At new French museum, the building steals the show

ANGELA DOLAND|Associated Press Writer

It's France's newest architectural wonder, and it looks something like an enormous white floppy sun hat. Or a giant swimming manta ray, or maybe an alien spacecraft.

The new Pompidou Center art museum in the eastern French city of Metz has generated a big buzz in the architecture world, largely for its complex free-form roof.

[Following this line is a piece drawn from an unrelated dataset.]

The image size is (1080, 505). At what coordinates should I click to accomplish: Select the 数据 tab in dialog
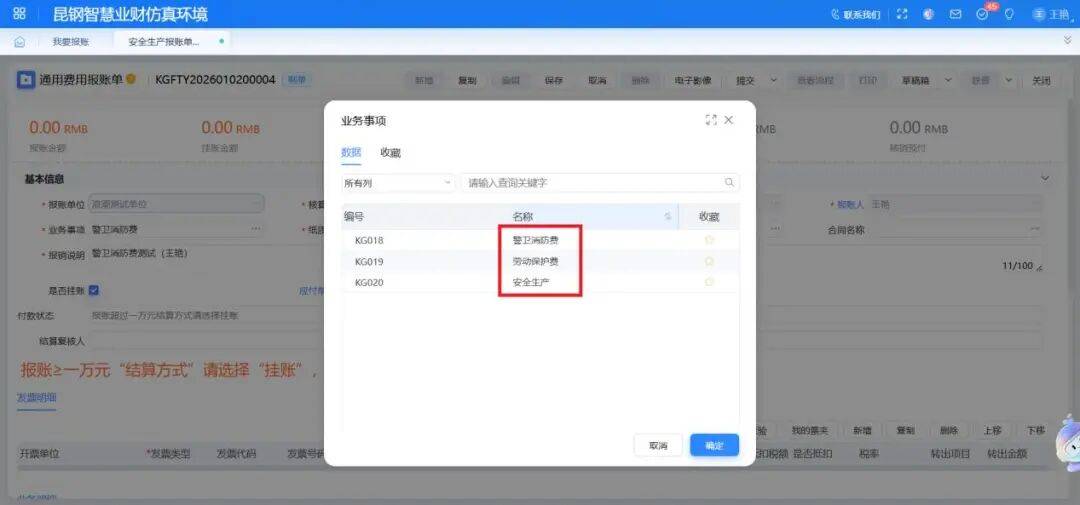pyautogui.click(x=351, y=153)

When it opens to the public this week, the strange and arresting building will likely overshadow the Picassos, Dalis and Warhols it is exhibiting.

The building is all the more surreal for its setting amid the stern gray clocktowers and church steeples of Metz, chosen for its strategic location near France's borders with Germany, Luxembourg and Belgium.

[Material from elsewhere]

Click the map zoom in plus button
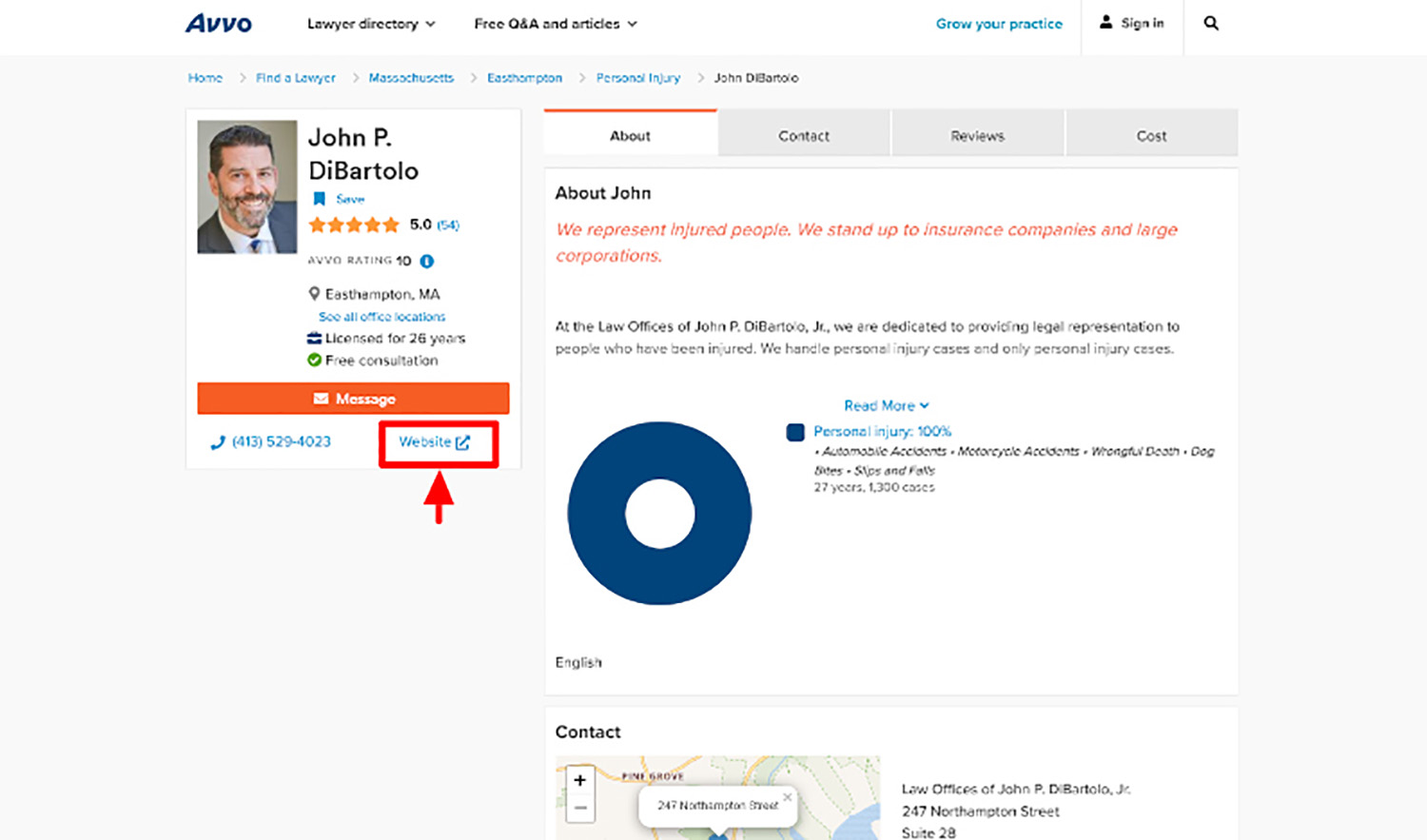The image size is (1427, 840). [x=580, y=779]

Reporters got a preview of the museum, an outpost of Paris' Pompidou Center for modern and contemporary art, on Monday, two days before the opening.

Even many of those who find the exterior absurd will appreciate the galleries and how they interact with the art. On the ground floor, a hanging mirror reflects a maze of small, roofless rooms, giving art-gazers a contorted, ever-shifting view of the floor plan and art in other rooms.

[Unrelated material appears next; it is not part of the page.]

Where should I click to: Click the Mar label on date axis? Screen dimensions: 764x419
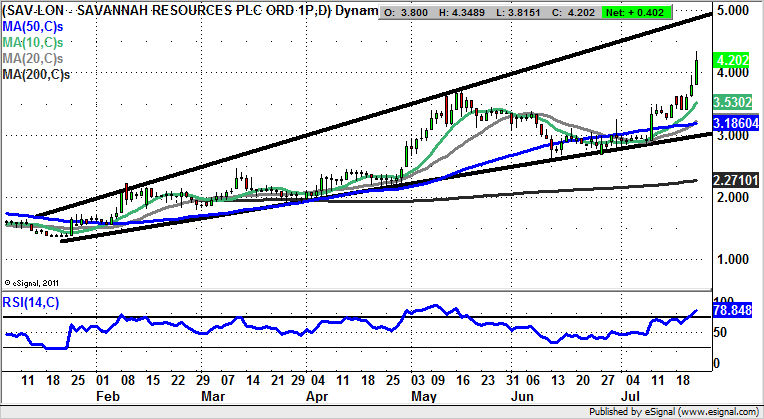coord(213,396)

The Pompidou Center is the first Paris museum to embark on what authorities call "cultural decentralization" — setting up art centers in unlikely areas outside the capital, with its hordes of masterpiece-worshipping tourists and savvy locals. The Louvre is also set to open a branch in the northern former mining town of Lens in 2012.

The Pompidou Center had a bumpy journey to Metz, a military town off the tourist circuit that has changed hands between France and Germany throughout history. The opening is several years late, and the planned budget has doubled to reach euro69.2 million ($90 million).

The roof, with its wooden frame covered over with fiberglass and teflon, is the tour de force. Supported by external pillars, it hangs over the building without touching the tops of the walls, letting outside air flow in. Japanese architect Shigeru Ban, who teamed up with Frenchman Jean de Gastines, based the roof's framework on the woven cane patterns of conical Chinese hats.

Since the new museum's three galleries are housing artistic treasures, there was extensive testing to make sure it could keep out the elements. Models were put in wind tunnels, pounded with snow and frozen.

The building also includes an obscure, built-in homage to the original Paris Pompidou Center, a similarly daring building famous for its exoskeleton and multicolored piping that was designed by Italian Renzo Piano and Briton Richard Rogers and opened in 1977. The new building's spire is 77 meters tall.

The museum, which also includes an auditorium and a restaurant, is designed to showcase mostly art on loan from the main Pompidou Center in Paris. The opening exhibit is called "Masterpieces?" and it includes nearly 800 works of art by artists including Matisse, Picasso, Kandinsky and Miro.

President Nicolas Sarkozy is to visit on Tuesday, ahead of Wednesday's opening, which launches five days of free celebrations for visitors.